Figure 2. Presence of anti-IRBP antibodies and IRBP-reactive T cells in Aire^GW/+ Lyn^–/– mice with uveitis.

(A) The sera of 2- to 6-month-old Aire^GW/+ Lyn^–/– mice with (n = 14) and without (n = 9) uveitis, or of WT (n = 8), Aire^GW/+ (n = 36), or Lyn^–/– (n = 31) mice, were analyzed for the presence of anti-IRBP antibodies with a radioligand binding assay and normalized to a commercially available anti-IRBP antibody to determine autoantibody index (AI).
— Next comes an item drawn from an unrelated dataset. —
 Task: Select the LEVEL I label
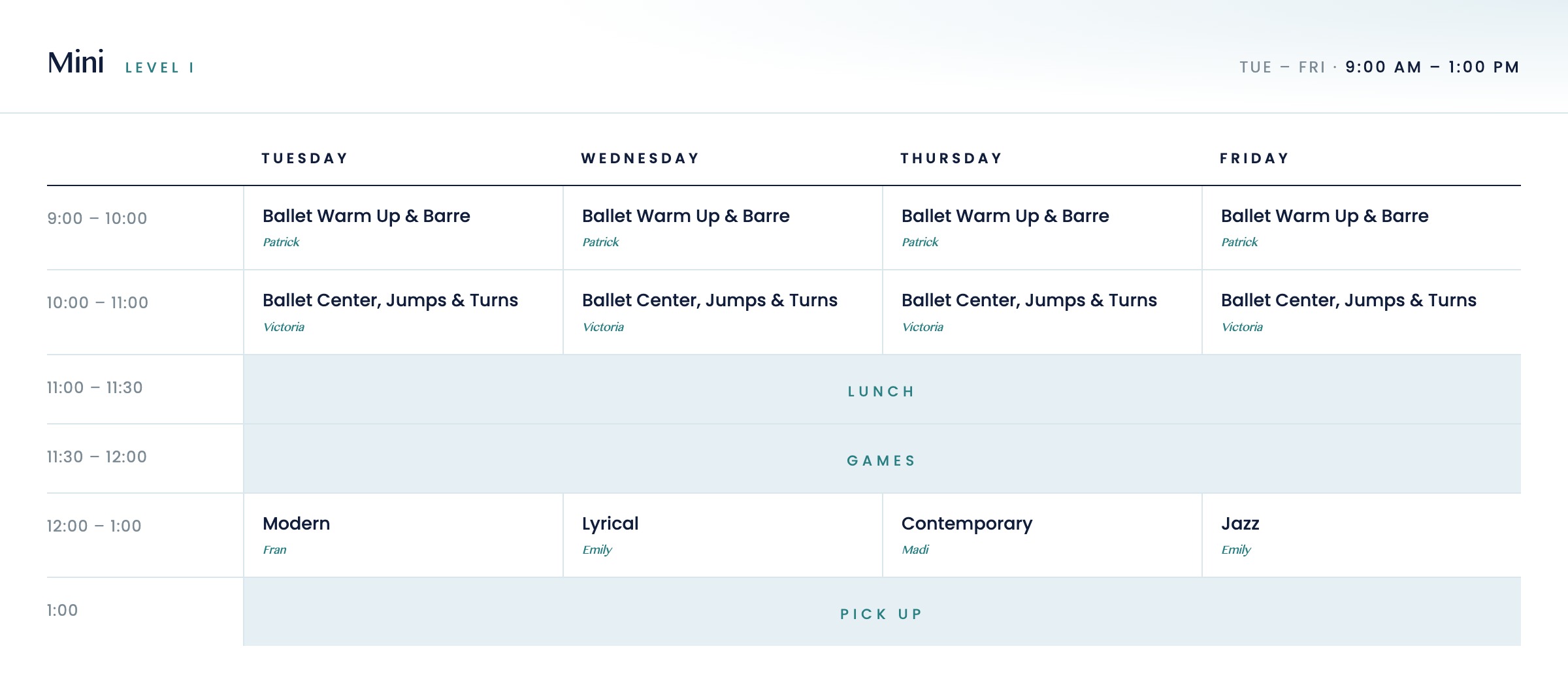159,68
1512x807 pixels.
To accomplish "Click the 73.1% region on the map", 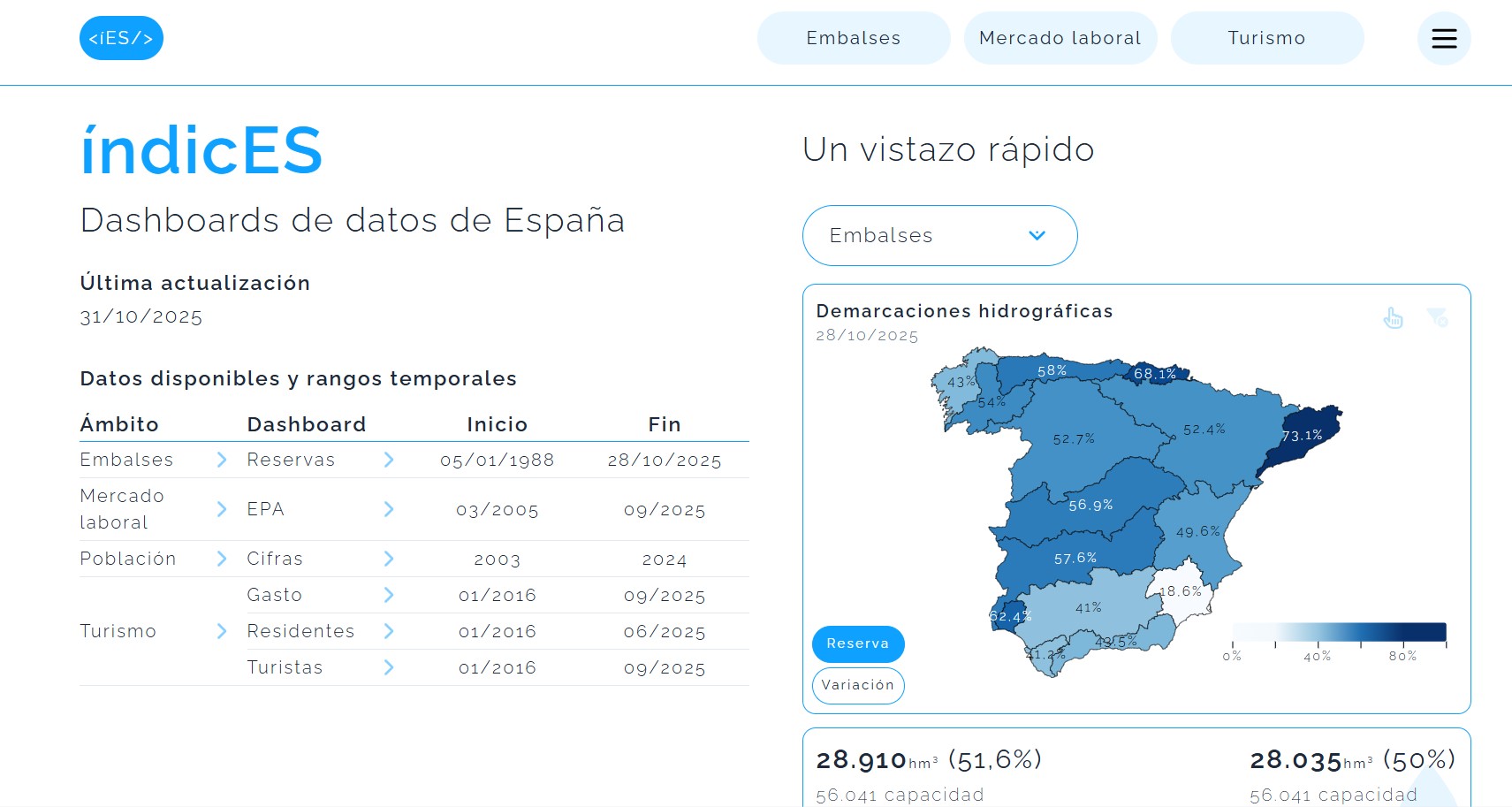I will click(x=1302, y=436).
Each dot represents an individual mouse, and the horizontal lines show mean ± SD. The dashed line represents the limit of detection, calculated as an average of AI values for all WT samples plus 3 SDs. (B) Representative flow cytometric analysis of IRBP P2 tetramer–binding CD4 T cells in pooled spleen and cervical lymph nodes (top) and funduscopy (bottom) from 2- to 5-month-old Aire^GW/+ Lyn^–/– mice with and without uveitis. Plots were pregated for CD4⁺ T cells as described in Methods. The calculated total number of tetramer-positive cells in the whole sample is shown on the plot. (C) Numbers of P2-specific CD3⁺ CD4 T cells gated as in B from individual Aire^GW/+ Lyn^–/– mice with and without uveitis, and from WT and single-mutant control mice. Each dot represents an individual mouse, and the horizontal lines show mean ± SD. The dashed line represents the limit of detection, calculated as average number of P2-binding CD3⁺CD8⁺ T cells plus 3 SDs. Data are pooled from 3 to 5 independent experiments. ***P < 0.001, 1-way ANOVA.